Les victimes qui saluent la reconnaissance d’une responsabilité collective de l’institution ne semblent pas voir que cela peut mener à gommer toute culpabilité personnelle.

Le problème est évidemment que l’histoire est supposée traiter après coup, sans passion, un objet d’étude aussi froid que possible. Or, le rapport de la Ciase, qui entendait au moins partiellement faire œuvre historique, cumule deux sujets que trop d’historiens, même pour des périodes anciennes apparemment sans enjeu actuel, traitent avec des œillères partisanes : l’Église et le sexe. Comme, en l’occurrence, il s’agit de l’histoire récente et que les conclusions sont appelées à dicter l’avenir immédiat de l’Église, rêver d’une réception froide est un vœu pieux. Le sujet est durablement brûlant, tant ce qu’il implique est grand.
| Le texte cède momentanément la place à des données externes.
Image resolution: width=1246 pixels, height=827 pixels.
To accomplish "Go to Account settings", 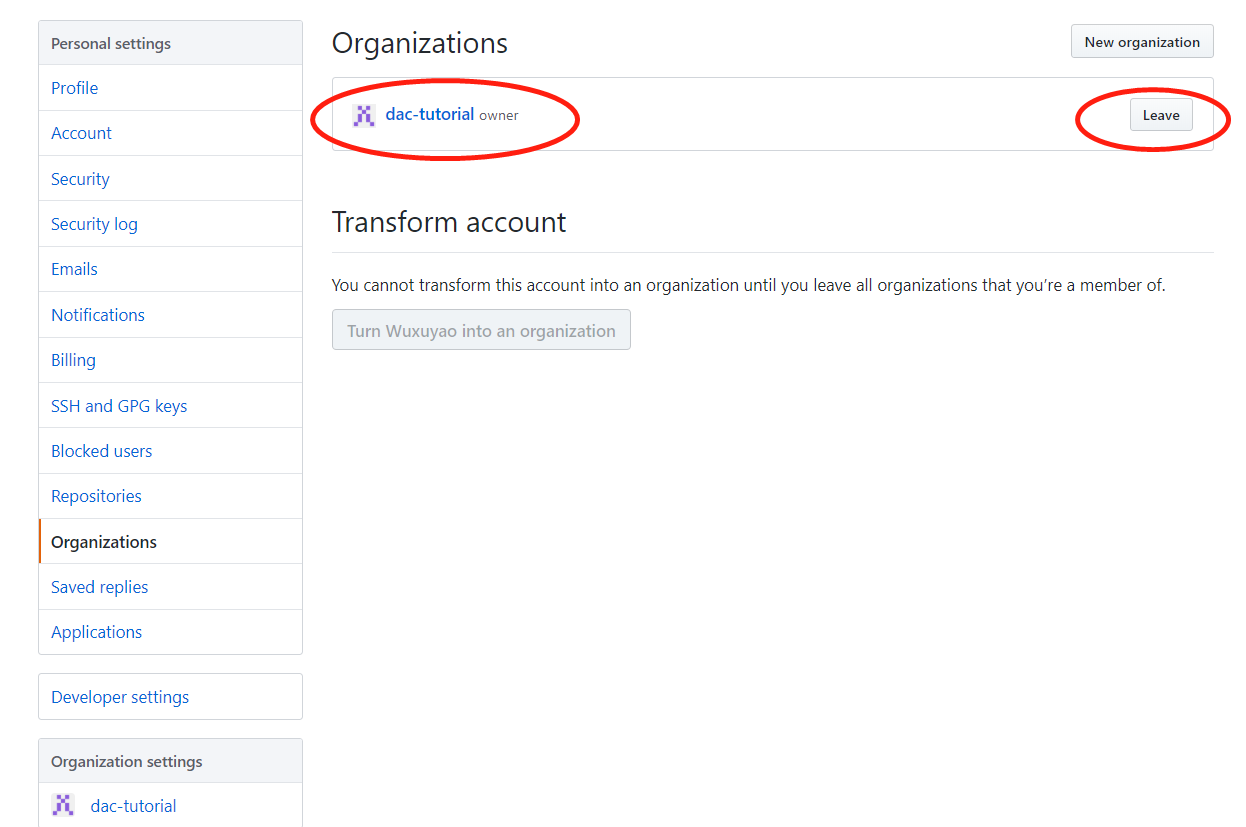I will click(x=81, y=133).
Éclairer les torts de chacun

Ainsi, même pour qui regrette le recours à la froideur des chiffres, il est absurde, bien que vrai dans l’absolu pour qui croit au paradis sur terre, de se contenter de dire qu’une seule victime serait déjà de trop. Les chiffres sont cruciaux : ils peuvent permettre de distinguer entre un mal circonscrit et une corruption généralisée, entre des pratiques à corriger et un fonctionnement intrinsèquement pervers, entre des réformes bienvenues et une révolution urgente et radicale, qui pourrait dès lors être imposée de l’extérieur, par l’État si nécessaire. Les victimes qui saluent la reconnaissance d’une responsabilité collective de l’institution ne semblent pas voir que cela peut mener à gommer toute culpabilité personnelle. Il n’y a eu aucune démission d’un évêque français à ce jour : est-il certain qu’aucun de ceux qui sont en place n’a commis aucune faute grave, dans le traitement d’abus anciens ou plus récents ? Par sa très fâcheuse ambiguïté, l’adjectif « systémique » contribue au brouillage des causes plus qu’il n’éclaire les torts de chacun. Il est frappant de constater que certains le brandissent comme une victoire. L’emploi de « systémique » œuvre-t-il au travail de la justice ou à la disparition de ce qui reste de crédibilité aux hommes d’Église ?

S’il est inhumain d’imposer partout le règne des chiffres — ce à quoi notre temps passe toute son énergie, hélas — il n’est pas déplacé d’essayer de rechercher « l’ampleur exacte » des abus, d’autant plus que des réformes nécessaires ont été entreprises bien avant la publication du rapport de la Ciase. Il faut croire qu’elles étaient bonnes indépendamment du nombre d’abusés.